=== Requirement 1 ===
In the passage on social institutions and the success of the affluent, what do we become when taking credit for all of our successes makes us reluctant to support the institutions that made that success possible?
=== Requirement 2 ===
Pick up the passage on social institutions and the success of the affluent after its final sentence and continue it.

==== Selected text

Supporting the social institutions that make the success of the affluent possible will only look like “redistribution of wealth” to those who have it in their head that their income before taxes is their own wealth that is being taken from them to pay for the needs of others. People who see things this way already have grabbed more than they are entitled to.
We live cradle to grave supported by an intricate social and technological infrastructure. As is the want of human beings, we are quick to take all the credit for our success and project all of the blame for our failures onto the external world. Neither inclination is correct very often. But when taking credit for all of our successes manifests itself in reluctance to support the social institutions and arrangements that have made our success possible, we become freeloaders.

========
==== Supplied information

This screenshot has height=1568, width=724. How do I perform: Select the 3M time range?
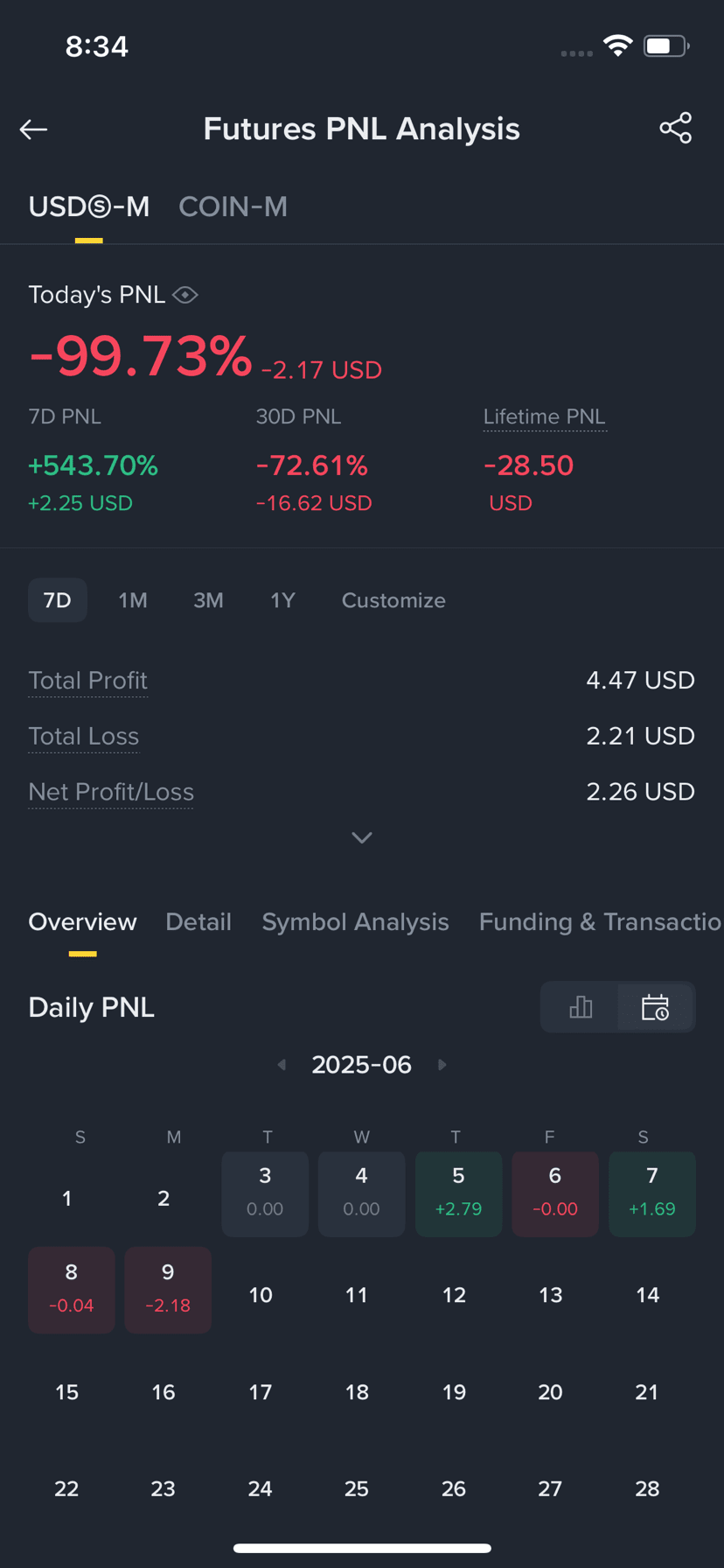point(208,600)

========
==== Supplied information

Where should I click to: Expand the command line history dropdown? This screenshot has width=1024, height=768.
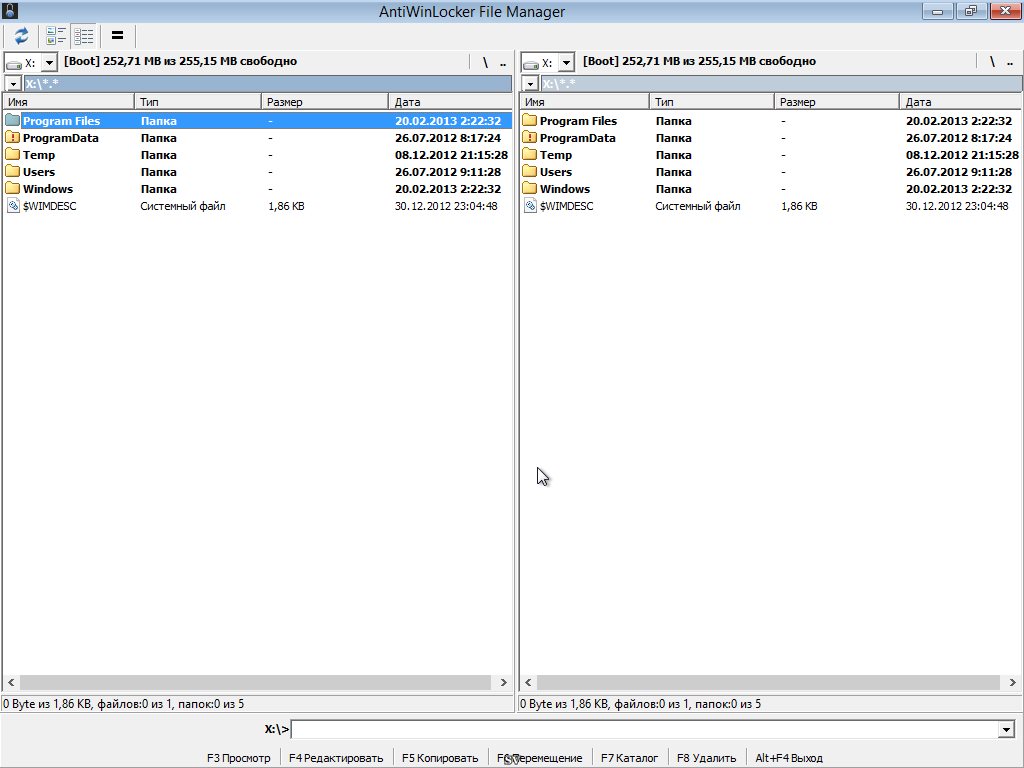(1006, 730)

========

=== Exercise answer 1 ===
Freeloaders.

=== Exercise answer 2 ===
Quite a few institutionalized practices tilt the scales in favor of the well to do in such a way that their affluence is, to a significant degree, the product of those social arrangements. Perhaps the most significant example is public education. The high earners in our society are very often the success stories of public education from K-12 through the state university. Even those who come from a wealthy background and enjoyed the benefits of elite private education have depended on publicly educated employees and associates through all of their business endeavors. Public education plays such a large and pervasive role in the development and sustenance of our affluent high-tech society that virtually no lasting economic achievement in this society could happen without public education. Looking ahead to the innovations and skills that will drive future economic development, we neglect adequately funding education at our own peril.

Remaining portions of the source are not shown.